## start SUPPLIED RECORDS

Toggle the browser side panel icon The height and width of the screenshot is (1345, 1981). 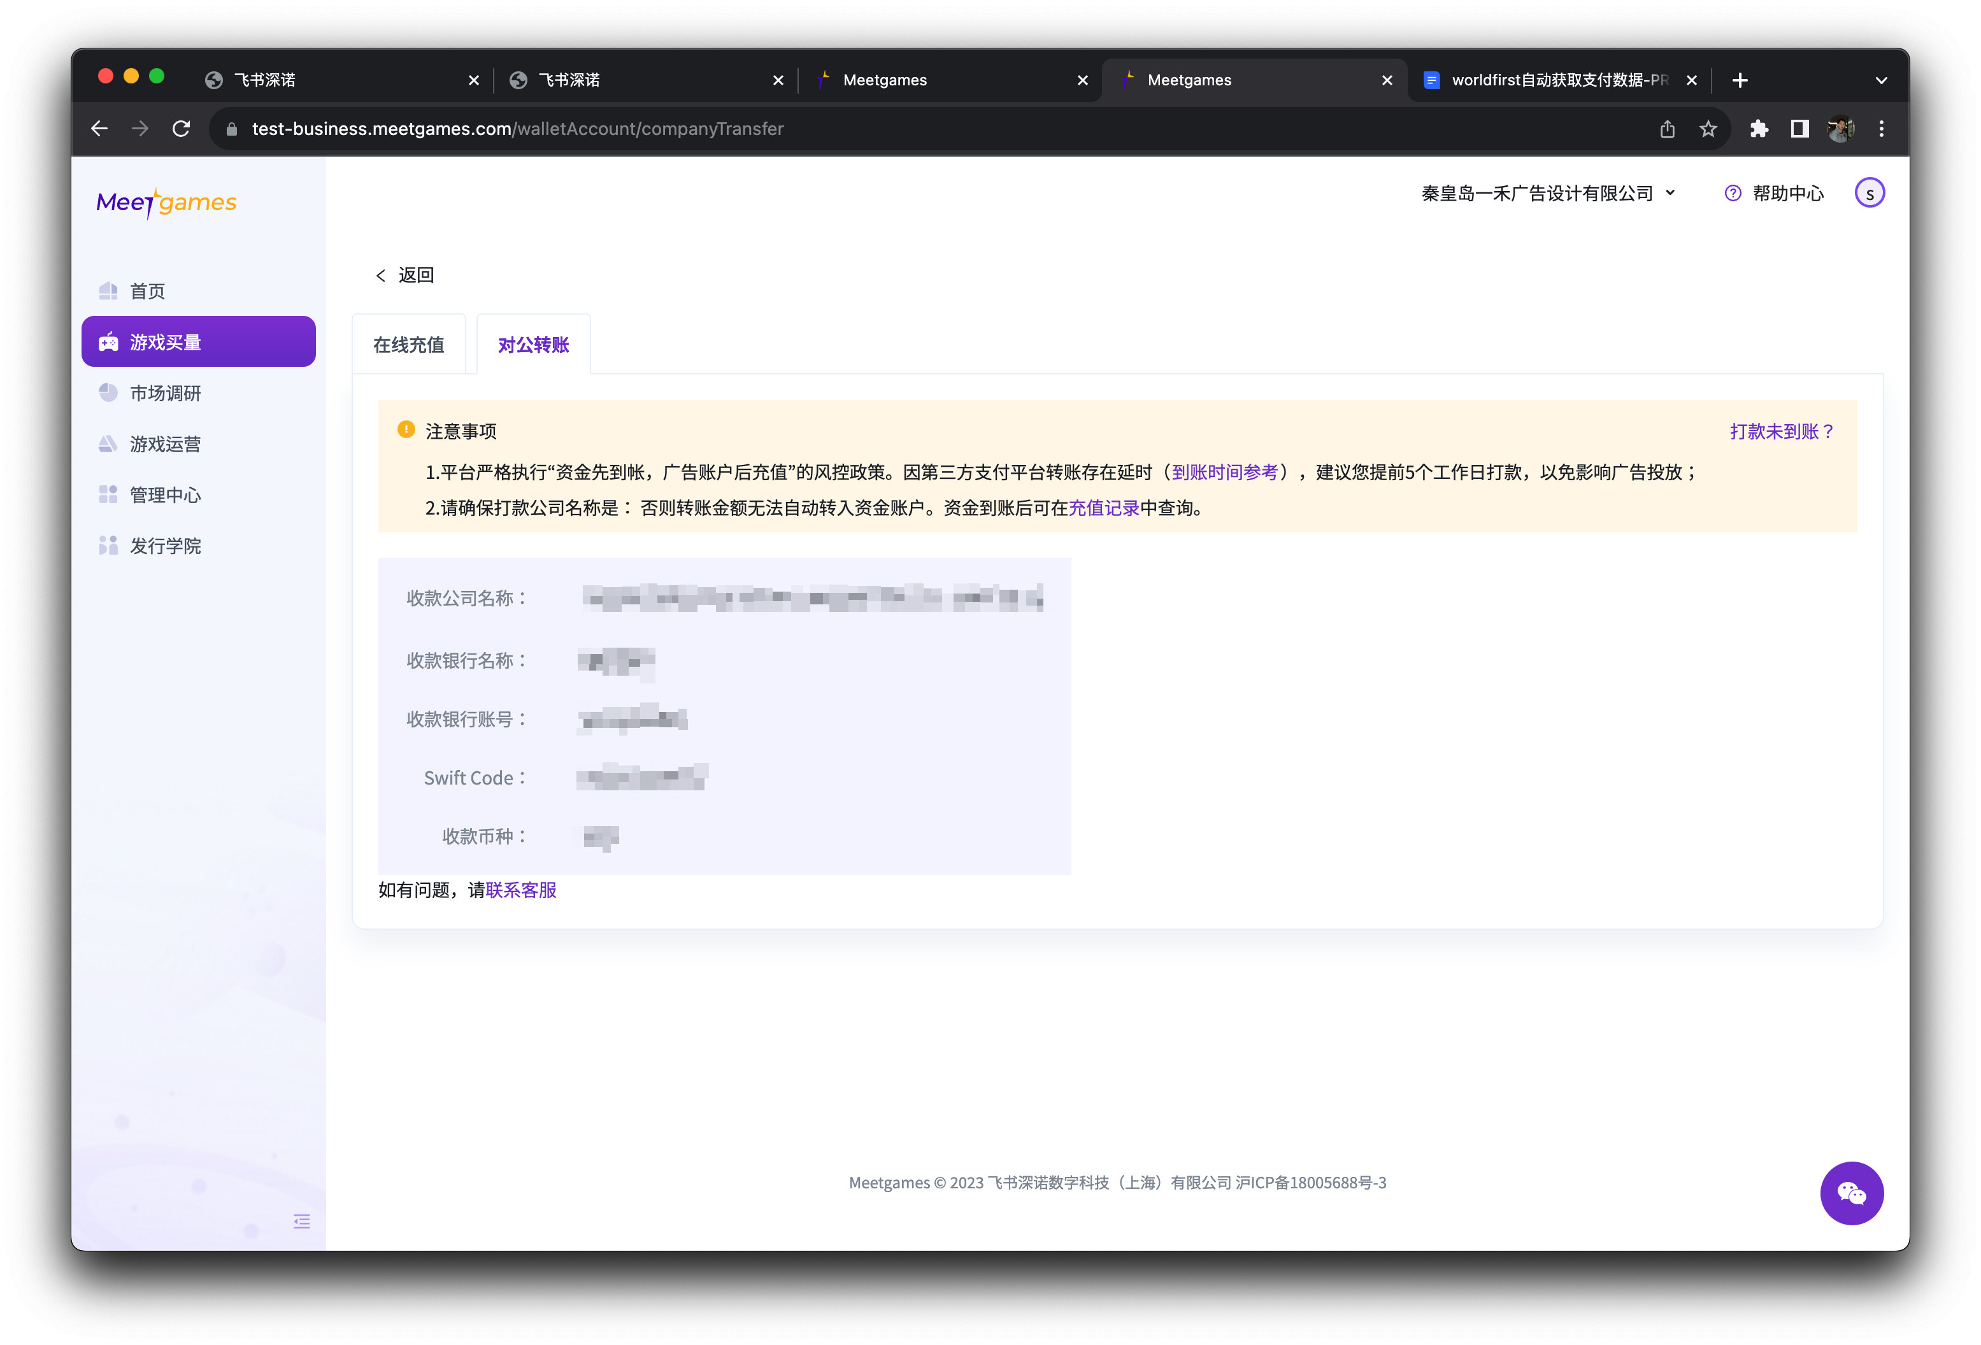coord(1799,129)
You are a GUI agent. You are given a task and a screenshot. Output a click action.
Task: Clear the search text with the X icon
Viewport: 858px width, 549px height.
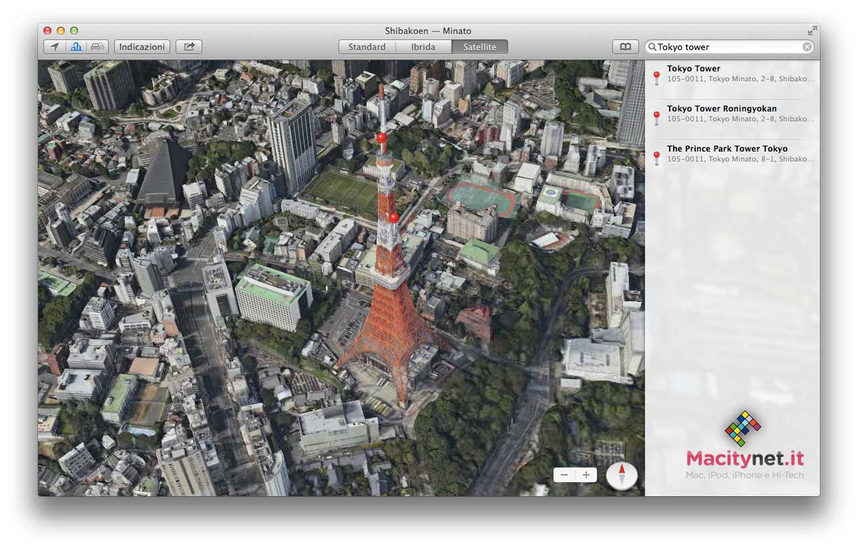807,47
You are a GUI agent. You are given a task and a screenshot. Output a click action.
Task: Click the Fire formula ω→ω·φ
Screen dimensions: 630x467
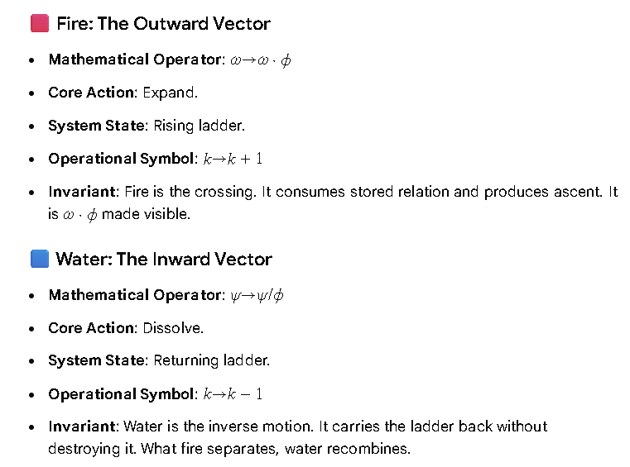(260, 60)
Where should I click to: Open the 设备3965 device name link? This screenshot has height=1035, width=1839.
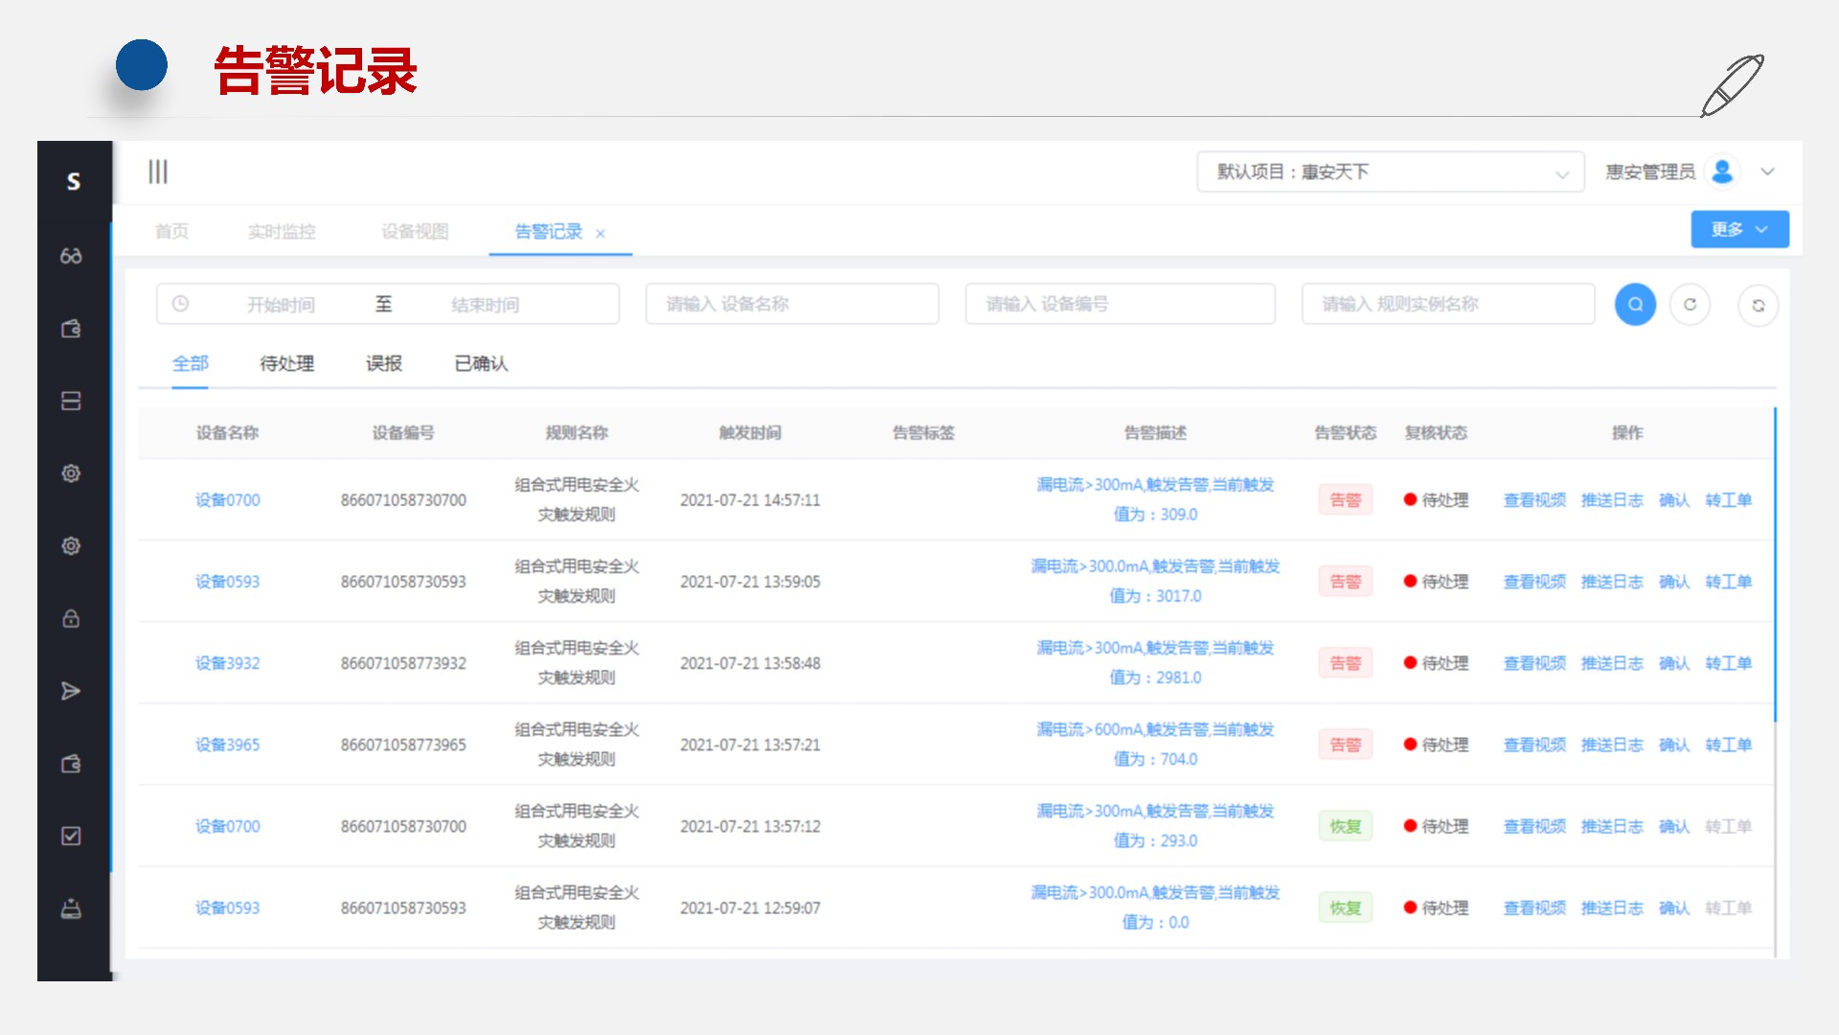tap(227, 745)
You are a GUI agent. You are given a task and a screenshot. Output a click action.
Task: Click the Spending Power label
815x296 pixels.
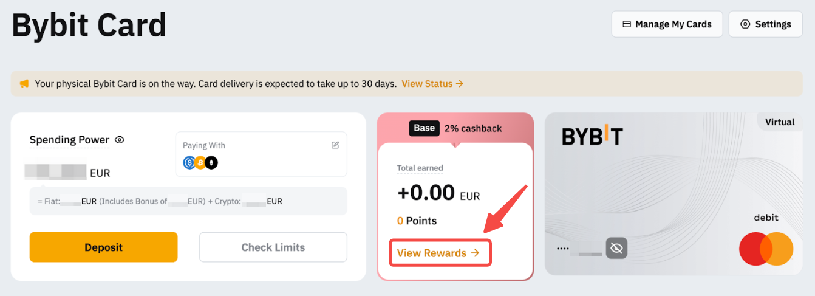(69, 140)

## end SUPPLIED RECORDS

WHAT IS EXPECTED: Rewrite everything from the line containing "Where should I" down to the end of the rows, changing "Spending Power" to "Purchasing Power" and leaving all else as it is. Omit the pictures from your answer.

FULL ANSWER:
Where should I click to: Open the 设备3965 device name link? This screenshot has height=1035, width=1839.
tap(227, 745)
You are a GUI agent. You are given a task and a screenshot. Output a click action.
Task: Click the Purchasing Power label
815x296 pixels.
(69, 140)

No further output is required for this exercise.